The commercial in the gym was clearly geared toward women who are receiving “creepy” texts from men. Here’s an example of a “textual harrassment” scenario they have on their website (emphasis mine):
I started texting this guy I met a few weeks ago. At first it was good, but lately he’s been sending me messages ALL the time. If I don’t text back right away, he totally freaks out. When I’m out with my friends, he texts asking what I’m doing and what I’m wearing. We’re not even dating, and it’s like he thinks he can control me. I like the guy when we hang out in person but he just cannot stop with the texting. What should I do?
Notice the bolded points. The girl freely initiated texting. She responds sometimes, and continues to see the guy despite texts that make her uncomfortable. Then she complains about not being able to solve her own problem. Over the past decade clueless men have been inundated with a wealth of technology that gives them perceived access to women, but they are unaided in the set of invisible social rules and responses that must be adhered to, lest we incur the wrath of the Creepiness Police.

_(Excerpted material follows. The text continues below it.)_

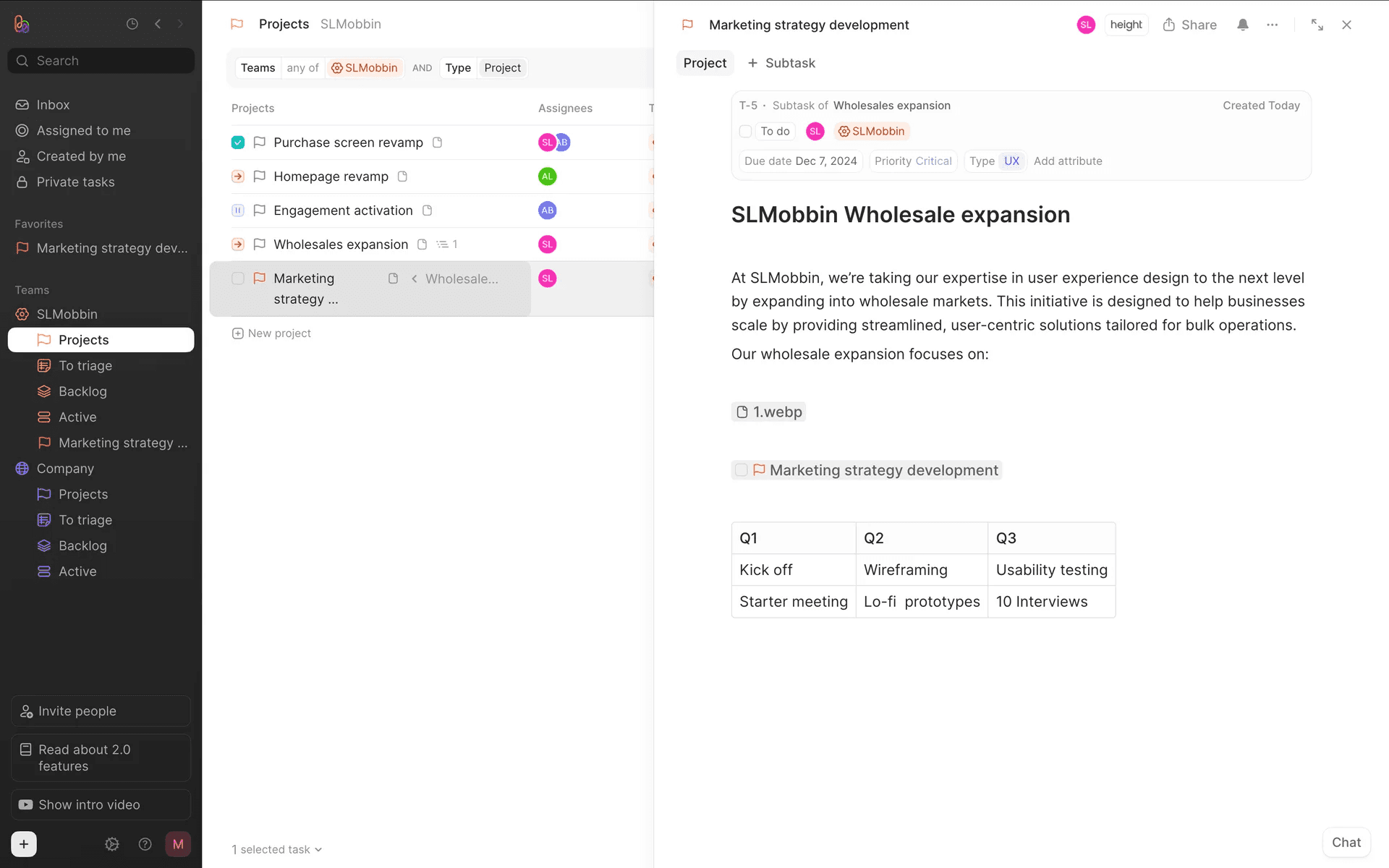The width and height of the screenshot is (1389, 868).
Task: Click the notification bell icon
Action: [1242, 25]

It’s true that men bear some responsibility for being socially adept enough to take a subtle “no” for an answer, but our society conditions them that dating should have to be an American Gladiator obstacle course where they triumph over numerous obstacles and perceived lack of interest to finally win the girl. Those of us with social awareness can see through the pretty lies of this paradigm, but the vast masses still see dating success stemming from overcoming external, rather than internal, obstacles. Men are told they should fight to for a woman’s attention, encouraged to do so by women, and are then punished for it by campaigns such as this one.

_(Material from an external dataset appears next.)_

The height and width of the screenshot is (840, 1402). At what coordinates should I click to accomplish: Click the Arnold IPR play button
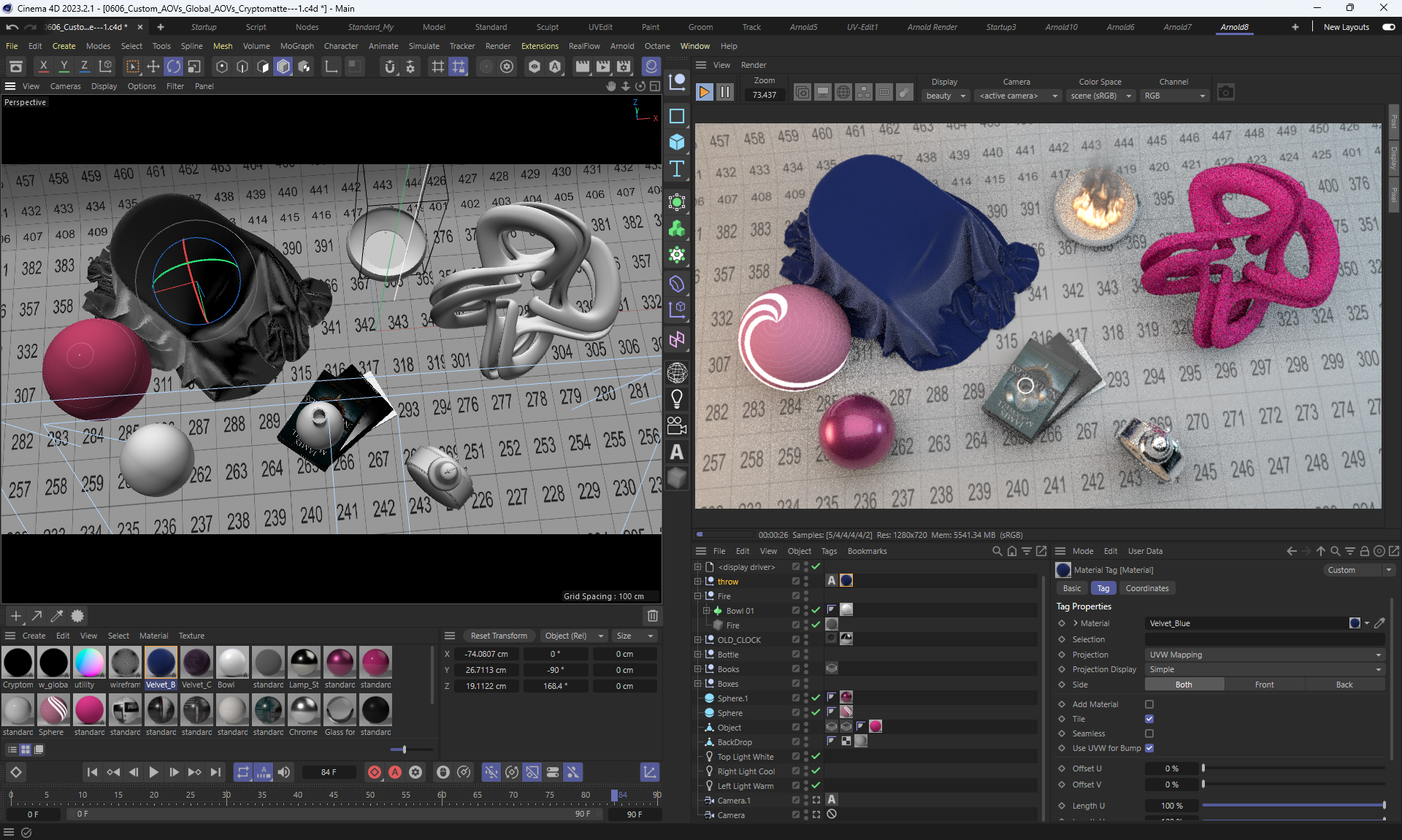pos(704,92)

Women in our society enjoy the dynamic described above because it gives them the best of both worlds. They are painted as the prize to be achieved while basking in the ego-affirming attention of thirsty simps, but are simultaneously shielded from any downside of their carelessness with the feelings of other humans. Instead of having to deal with problems of their own creation, they can pull the “creepy” lever and report him to law enforcement or publicly shame him for his indiscretions. The worst thing is that other women will applaud them for eviscerating beta males, as in the case of this unfortunate basement-dweller.

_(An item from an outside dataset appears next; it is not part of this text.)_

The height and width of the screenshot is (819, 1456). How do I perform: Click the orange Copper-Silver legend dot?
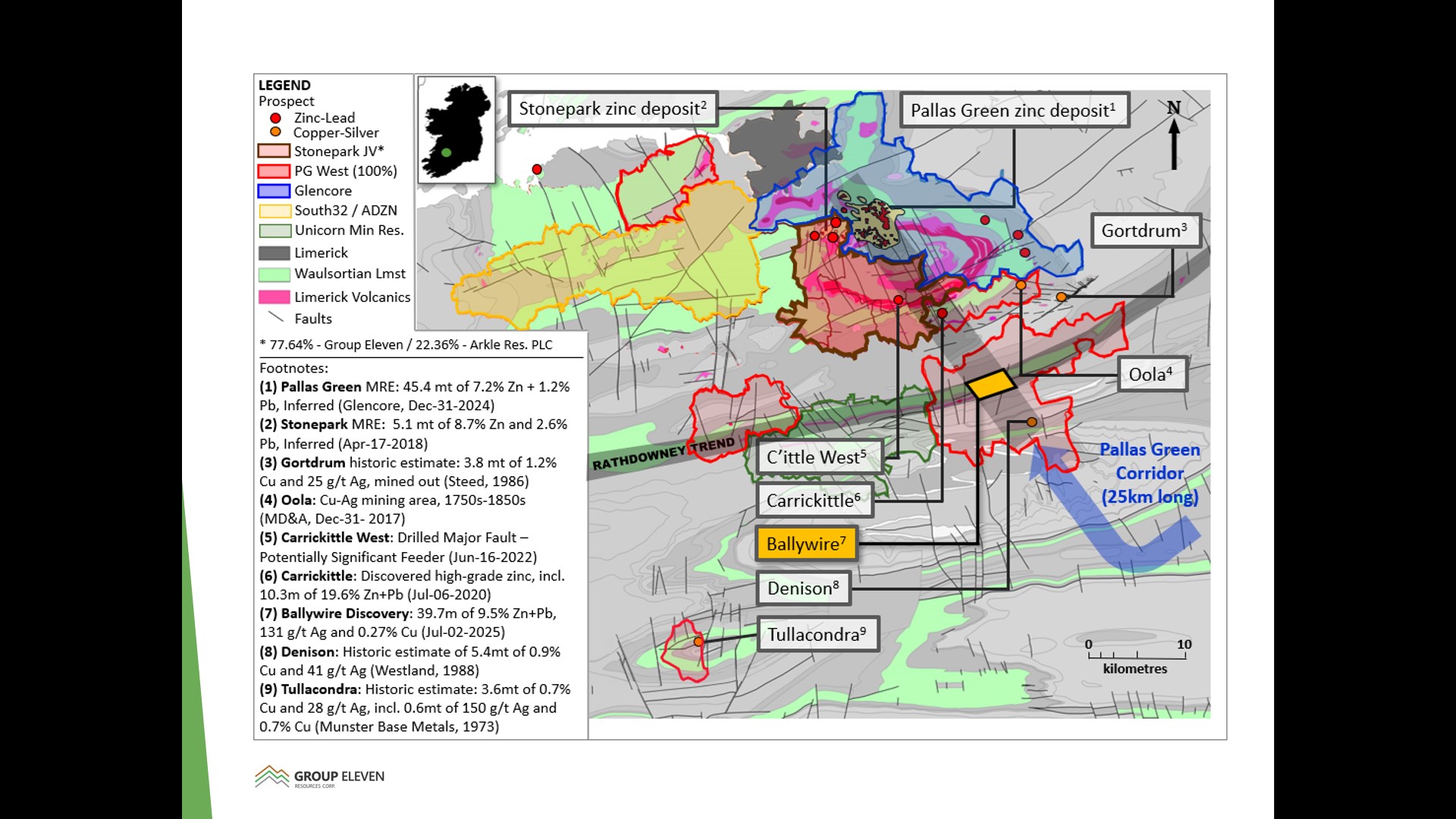pyautogui.click(x=275, y=132)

Ladies, do you really want to stop “textual abuse”? I present to you a simple action plan. Instead of visiting notcool.org and asking the government, law enforcement, or the mob mentality of the thirsty masses to solve your problems, here is how you can be an independent, empowered woman and refuse to create a problem:
1. Stop giving out your number
It’s been well established that modern-day girls give out their numbers even to men they are not interested in. Perhaps this is because they know they’ll be bailed out if some “creep” doesn’t play the texting game exactly the right way. The first step to making your phone a “safe place” is limiting access to it. Women supposedly have better social feel and perception of non-verbal cues than men do. Time to put it to use for things other than manipulation.
2.Don’t lead men on
If you’re a girl, you’ve undoubtedly given out your number to a guy you’re only lukewarm about, texted him a bit, and decided you weren’t interested. Of course he texts you three times for every pithy one-liner you lob his way, but hey—it’s kind of fun! This guy is interested in you, and you weild a certain amount of power. Cut it out. Keeping a man’s hope alive after you’ve decided he’s not a romantic prospect directly produces the kind of harassment you purport to dislike.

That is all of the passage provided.